Return the entries in full, exactly as written.

§ **ENTRIES PROVIDED**:
☆ ☆ ☆ ☆ ☆ ☆ ☆

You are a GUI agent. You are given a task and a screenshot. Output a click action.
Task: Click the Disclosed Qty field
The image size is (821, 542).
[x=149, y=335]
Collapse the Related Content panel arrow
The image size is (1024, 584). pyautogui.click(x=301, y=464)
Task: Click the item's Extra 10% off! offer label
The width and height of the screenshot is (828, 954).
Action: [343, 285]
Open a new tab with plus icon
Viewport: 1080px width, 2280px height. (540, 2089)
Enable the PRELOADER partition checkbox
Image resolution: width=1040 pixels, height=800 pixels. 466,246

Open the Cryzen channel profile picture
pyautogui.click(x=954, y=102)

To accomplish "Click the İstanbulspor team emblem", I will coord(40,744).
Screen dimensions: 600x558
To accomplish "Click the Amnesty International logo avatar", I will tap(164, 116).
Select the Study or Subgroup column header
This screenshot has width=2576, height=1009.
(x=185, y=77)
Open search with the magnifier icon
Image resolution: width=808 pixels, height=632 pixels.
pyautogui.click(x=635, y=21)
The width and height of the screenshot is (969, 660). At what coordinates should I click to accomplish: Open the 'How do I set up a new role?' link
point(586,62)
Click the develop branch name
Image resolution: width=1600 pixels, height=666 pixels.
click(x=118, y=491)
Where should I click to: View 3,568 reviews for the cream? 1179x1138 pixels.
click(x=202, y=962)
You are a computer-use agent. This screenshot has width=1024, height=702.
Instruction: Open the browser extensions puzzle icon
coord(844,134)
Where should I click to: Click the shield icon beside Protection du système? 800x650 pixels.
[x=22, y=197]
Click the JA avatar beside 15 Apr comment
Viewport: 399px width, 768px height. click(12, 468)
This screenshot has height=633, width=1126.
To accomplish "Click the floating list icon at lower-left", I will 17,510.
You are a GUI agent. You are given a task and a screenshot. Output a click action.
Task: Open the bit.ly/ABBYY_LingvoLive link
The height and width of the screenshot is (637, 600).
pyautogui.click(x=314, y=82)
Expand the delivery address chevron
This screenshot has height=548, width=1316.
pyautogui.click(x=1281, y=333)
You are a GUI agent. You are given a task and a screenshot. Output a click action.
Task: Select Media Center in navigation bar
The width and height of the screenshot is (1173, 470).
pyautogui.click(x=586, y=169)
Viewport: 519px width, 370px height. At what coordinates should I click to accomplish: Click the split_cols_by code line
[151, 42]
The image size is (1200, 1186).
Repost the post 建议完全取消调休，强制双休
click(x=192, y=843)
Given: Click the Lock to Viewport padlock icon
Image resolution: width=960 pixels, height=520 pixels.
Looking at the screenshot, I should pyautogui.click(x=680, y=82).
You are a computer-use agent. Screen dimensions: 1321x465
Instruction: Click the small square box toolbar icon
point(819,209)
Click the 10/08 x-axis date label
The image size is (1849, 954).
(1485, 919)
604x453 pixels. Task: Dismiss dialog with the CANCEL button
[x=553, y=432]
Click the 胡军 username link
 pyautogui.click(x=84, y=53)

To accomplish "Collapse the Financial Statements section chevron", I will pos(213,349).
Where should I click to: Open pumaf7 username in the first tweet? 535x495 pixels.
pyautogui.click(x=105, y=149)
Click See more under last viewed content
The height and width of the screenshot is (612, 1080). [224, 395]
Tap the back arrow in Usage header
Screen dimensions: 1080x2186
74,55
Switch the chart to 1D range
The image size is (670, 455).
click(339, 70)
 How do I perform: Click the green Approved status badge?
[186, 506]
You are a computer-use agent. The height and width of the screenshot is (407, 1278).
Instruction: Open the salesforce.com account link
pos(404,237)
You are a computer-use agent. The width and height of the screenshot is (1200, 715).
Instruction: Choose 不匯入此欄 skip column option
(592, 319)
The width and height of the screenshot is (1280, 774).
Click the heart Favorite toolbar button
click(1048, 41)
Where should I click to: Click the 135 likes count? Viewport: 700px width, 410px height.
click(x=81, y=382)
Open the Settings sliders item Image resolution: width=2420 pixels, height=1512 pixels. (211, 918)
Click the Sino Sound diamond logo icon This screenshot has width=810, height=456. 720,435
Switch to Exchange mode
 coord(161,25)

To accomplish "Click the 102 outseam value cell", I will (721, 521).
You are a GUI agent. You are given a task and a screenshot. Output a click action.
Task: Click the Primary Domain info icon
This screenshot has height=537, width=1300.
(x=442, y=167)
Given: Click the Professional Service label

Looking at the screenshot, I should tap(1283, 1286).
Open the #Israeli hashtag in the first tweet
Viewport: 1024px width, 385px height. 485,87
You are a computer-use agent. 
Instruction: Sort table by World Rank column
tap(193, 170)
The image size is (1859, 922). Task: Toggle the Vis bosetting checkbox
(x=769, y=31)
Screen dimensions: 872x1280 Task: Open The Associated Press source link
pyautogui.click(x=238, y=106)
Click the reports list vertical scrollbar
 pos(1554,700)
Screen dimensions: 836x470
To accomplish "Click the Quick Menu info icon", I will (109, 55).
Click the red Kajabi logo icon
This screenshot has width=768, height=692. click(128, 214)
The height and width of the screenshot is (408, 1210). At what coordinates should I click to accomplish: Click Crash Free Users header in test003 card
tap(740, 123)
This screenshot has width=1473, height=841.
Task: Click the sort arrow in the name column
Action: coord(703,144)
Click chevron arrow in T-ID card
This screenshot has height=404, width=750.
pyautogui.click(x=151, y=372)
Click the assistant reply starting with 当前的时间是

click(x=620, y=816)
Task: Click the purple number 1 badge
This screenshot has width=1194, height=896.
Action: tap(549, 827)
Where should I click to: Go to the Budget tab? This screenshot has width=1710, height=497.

☆ ☆ ☆ ☆ ☆ ☆ ☆

§ **TASK RESULT**:
You are a GUI agent. You are given a task and a screenshot. Output a click action.
Task: Click the Disclosed Qty field
The image size is (821, 542).
[x=149, y=335]
Collapse the Related Content panel arrow
The image size is (1024, 584). pyautogui.click(x=301, y=464)
Task: Click the item's Extra 10% off! offer label
The width and height of the screenshot is (828, 954).
Action: [343, 285]
Open a new tab with plus icon
Viewport: 1080px width, 2280px height. (540, 2089)
Enable the PRELOADER partition checkbox
Image resolution: width=1040 pixels, height=800 pixels. 466,246

Open the Cryzen channel profile picture
pyautogui.click(x=954, y=102)

To accomplish "Click the İstanbulspor team emblem", I will coord(40,744).
Screen dimensions: 600x558
To accomplish "Click the Amnesty International logo avatar", I will tap(164, 116).
Select the Study or Subgroup column header
This screenshot has width=2576, height=1009.
(x=185, y=77)
Open search with the magnifier icon
Image resolution: width=808 pixels, height=632 pixels.
pyautogui.click(x=635, y=21)
The width and height of the screenshot is (969, 660). At what coordinates should I click to accomplish: Open the 'How do I set up a new role?' link
point(586,62)
Click the develop branch name
Image resolution: width=1600 pixels, height=666 pixels.
click(x=118, y=491)
Where should I click to: View 3,568 reviews for the cream? 1179x1138 pixels.
click(x=202, y=962)
You are a computer-use agent. This screenshot has width=1024, height=702.
Instruction: Open the browser extensions puzzle icon
coord(844,134)
Where should I click to: Click the shield icon beside Protection du système? 800x650 pixels.
[x=22, y=197]
Click the JA avatar beside 15 Apr comment
Viewport: 399px width, 768px height. click(12, 468)
This screenshot has height=633, width=1126.
To accomplish "Click the floating list icon at lower-left", I will 17,510.
You are a GUI agent. You are given a task and a screenshot. Output a click action.
Task: Open the bit.ly/ABBYY_LingvoLive link
The height and width of the screenshot is (637, 600).
pyautogui.click(x=314, y=82)
Expand the delivery address chevron
This screenshot has height=548, width=1316.
pyautogui.click(x=1281, y=333)
You are a GUI agent. You are given a task and a screenshot. Output a click action.
Task: Select Media Center in navigation bar
The width and height of the screenshot is (1173, 470).
pyautogui.click(x=586, y=169)
Viewport: 519px width, 370px height. At what coordinates should I click to accomplish: Click the split_cols_by code line
[151, 42]
The image size is (1200, 1186).
Repost the post 建议完全取消调休，强制双休
click(x=192, y=843)
Given: Click the Lock to Viewport padlock icon
Image resolution: width=960 pixels, height=520 pixels.
Looking at the screenshot, I should pyautogui.click(x=680, y=82).
You are a computer-use agent. Screen dimensions: 1321x465
Instruction: Click the small square box toolbar icon
point(819,209)
Click the 10/08 x-axis date label
The image size is (1849, 954).
(1485, 919)
604x453 pixels. Task: Dismiss dialog with the CANCEL button
[x=553, y=432]
Click the 胡军 username link
 pyautogui.click(x=84, y=53)

To accomplish "Collapse the Financial Statements section chevron", I will pos(213,349).
Where should I click to: Open pumaf7 username in the first tweet? 535x495 pixels.
pyautogui.click(x=105, y=149)
Click See more under last viewed content
The height and width of the screenshot is (612, 1080). [224, 395]
Tap the back arrow in Usage header
Screen dimensions: 1080x2186
74,55
Switch the chart to 1D range
The image size is (670, 455).
click(339, 70)
 How do I perform: Click the green Approved status badge?
[186, 506]
You are a computer-use agent. The height and width of the screenshot is (407, 1278).
Instruction: Open the salesforce.com account link
pos(404,237)
You are a computer-use agent. The width and height of the screenshot is (1200, 715).
Instruction: Choose 不匯入此欄 skip column option
(592, 319)
The width and height of the screenshot is (1280, 774).
Click the heart Favorite toolbar button
click(1048, 41)
Where should I click to: Click the 135 likes count? Viewport: 700px width, 410px height.
click(x=81, y=382)
Open the Settings sliders item Image resolution: width=2420 pixels, height=1512 pixels. (211, 918)
Click the Sino Sound diamond logo icon This screenshot has width=810, height=456. 720,435
Switch to Exchange mode
 coord(161,25)

To accomplish "Click the 102 outseam value cell", I will (721, 521).
You are a GUI agent. You are given a task and a screenshot. Output a click action.
Task: Click the Primary Domain info icon
This screenshot has height=537, width=1300.
(x=442, y=167)
Given: Click the Professional Service label

Looking at the screenshot, I should tap(1283, 1286).
Open the #Israeli hashtag in the first tweet
Viewport: 1024px width, 385px height. 485,87
You are a computer-use agent. 
Instruction: Sort table by World Rank column
tap(193, 170)
The image size is (1859, 922). Task: Toggle the Vis bosetting checkbox
(x=769, y=31)
Screen dimensions: 872x1280 Task: Open The Associated Press source link
pyautogui.click(x=238, y=106)
Click the reports list vertical scrollbar
 pos(1554,700)
Screen dimensions: 836x470
To accomplish "Click the Quick Menu info icon", I will (109, 55).
Click the red Kajabi logo icon
This screenshot has width=768, height=692. click(128, 214)
The height and width of the screenshot is (408, 1210). At what coordinates should I click to accomplish: Click Crash Free Users header in test003 card
tap(740, 123)
This screenshot has width=1473, height=841.
Task: Click the sort arrow in the name column
Action: coord(703,144)
Click chevron arrow in T-ID card
This screenshot has height=404, width=750.
pyautogui.click(x=151, y=372)
Click the assistant reply starting with 当前的时间是

click(x=620, y=816)
Task: Click the purple number 1 badge
This screenshot has width=1194, height=896.
Action: tap(549, 827)
Where should I click to: Go to the Budget tab? This screenshot has width=1710, height=497.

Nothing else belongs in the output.